Un album che miscela senza problemi il rock alla musica d’autore, passando per il funk e il blues, rimarcando l’essenzialità della proposta virata più sui contenuti che sulla forma, partendo con le paranoie dell’Università e giù giù fino a Dentro ai cessi dei locali, che è pezzo capolavoro contenente la frase simbolo che da il nome al disco; un insieme di colori brillanti tenuti insieme dalla voglia di divertirsi, forse questa è la formula dei nostri, che con facilità e immediatezza si guadagnano un posto di genere nelle produzioni italiane, così poco propense, solitamente, a ironizzare su se stesse, per un disco questo, che fa del suo prendersi poco sul serio un’arma sicuramente vincente.

Salamone – Il Palliativo (IndieSoundsBetter/Believe)

Da Palermo Salamone, per questo disco d’esordio dallo spiccato gusto teatrale, ricco di quella gravida capacità di attirare l’ascoltatore dentro ad un vortice di saltimbanchi paesani, tra i vizi e le forme disincantate, l’irriverenza di chi sa cosa vuole dalla musica e il fascino, mai e poi mai stereotipato; un cantautorato intriso di veridicità e racconti sonori capaci di tessere trame sofisticate, imbracciando musiche balcaniche spruzzate dal jazz e dalla forma imprevedibile di un’avanguardia multietnica e priva di confini.

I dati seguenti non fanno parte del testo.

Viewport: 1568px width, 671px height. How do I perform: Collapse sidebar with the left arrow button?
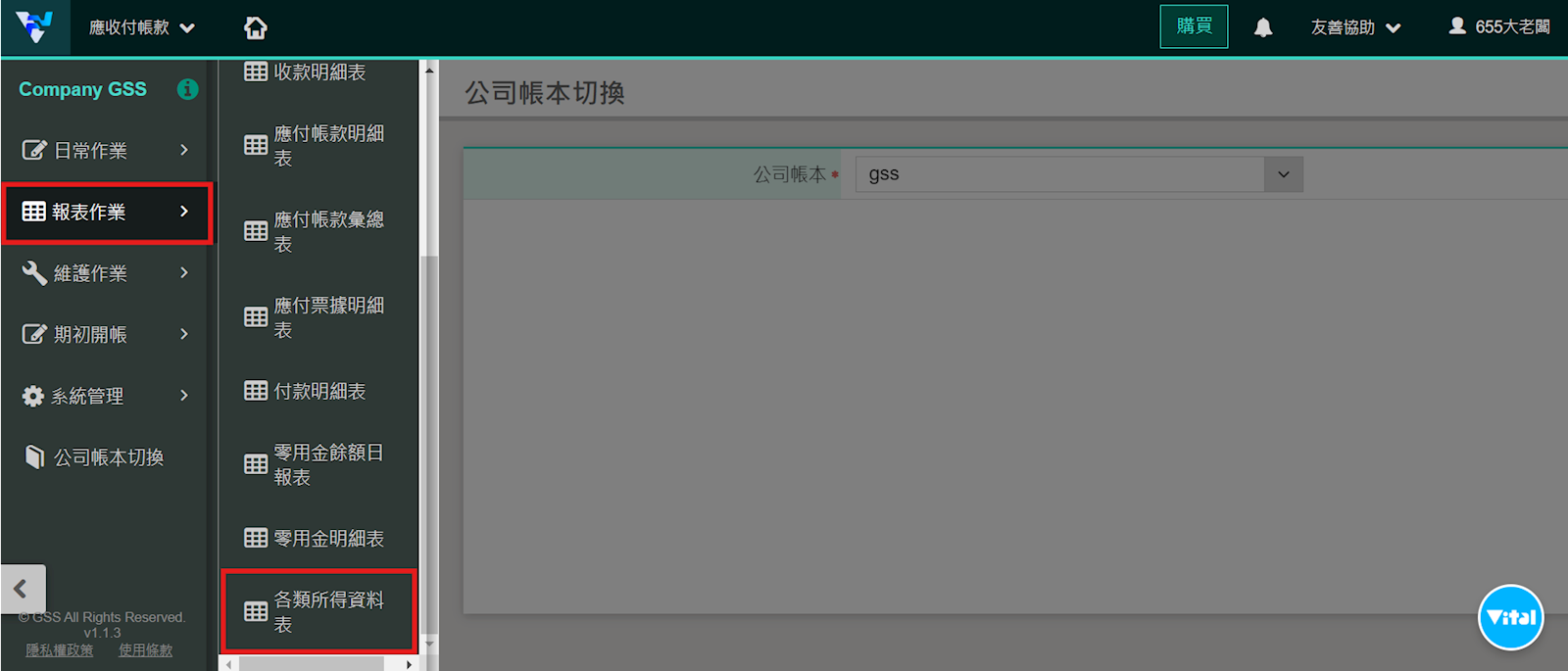pos(24,589)
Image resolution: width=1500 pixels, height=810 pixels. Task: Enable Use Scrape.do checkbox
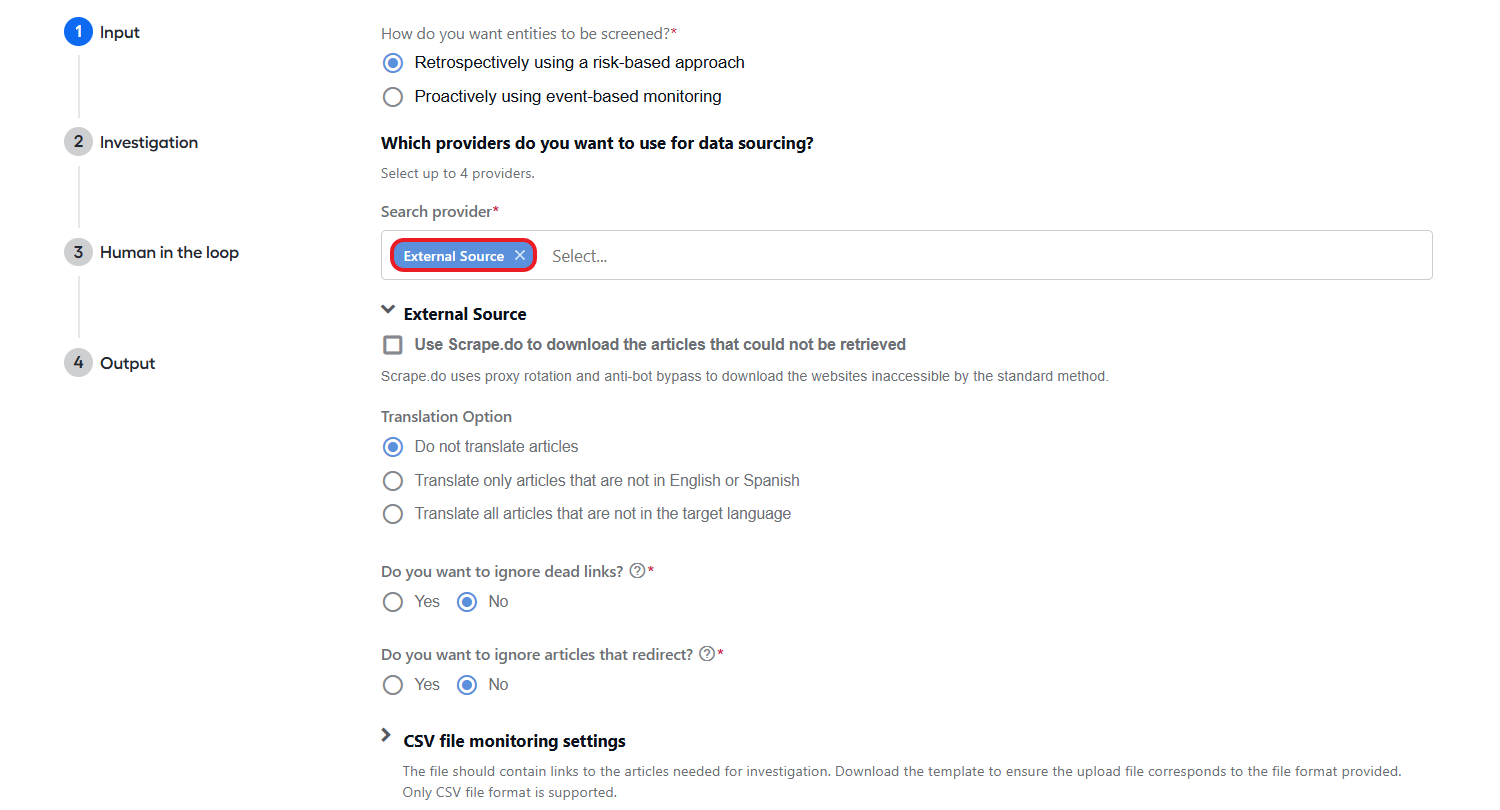tap(393, 345)
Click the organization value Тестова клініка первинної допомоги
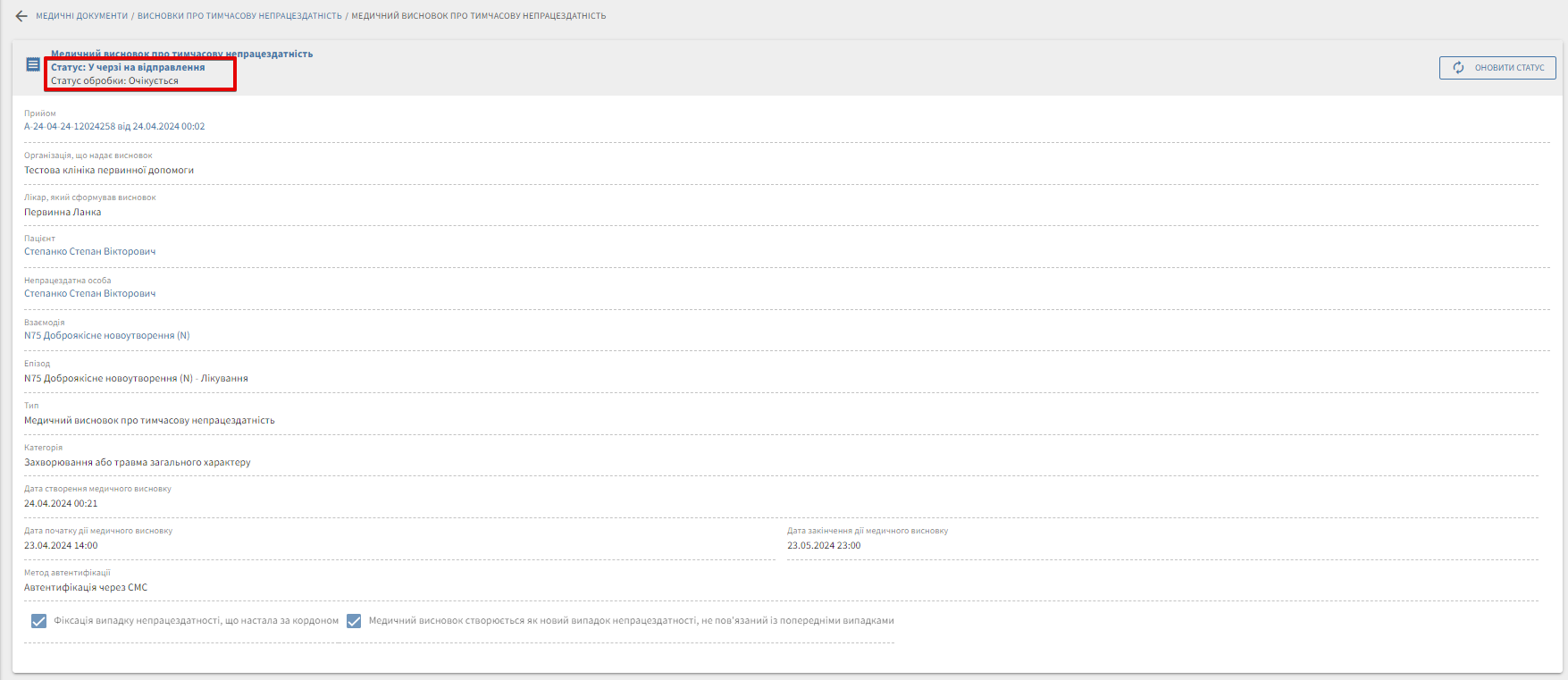The width and height of the screenshot is (1568, 680). (x=109, y=171)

Un disco nato dall’osservazione del mondo circostante, un osservare mai passivo,  che si sforza di narrare, in modo del tutto personale e autobiografico, le contraddizioni di una società malata, da analizzare con sguardo attento e sempre critico, una critica però che risulta ironica, dal sapore d’altri tempi, incrociando Jannacci, Carotone e Capossela: uno sguardo attento al presente che riesce a tratteggiare il futuro che ci aspetta.

Il nostro, con questa prova, già selezione come miglior opera prima al Tenco 2015, si garantisce un posto d’onore nel panorama della musica d’autore italiana, un posto di certo meritato per un disco che gioca con il mondo circostante, lo fa in modo ironico e divertente, ma soprattutto sentito, da perderci l’anima e anche un po’ di fiato, quel tanto che basta per farci sentire vivi.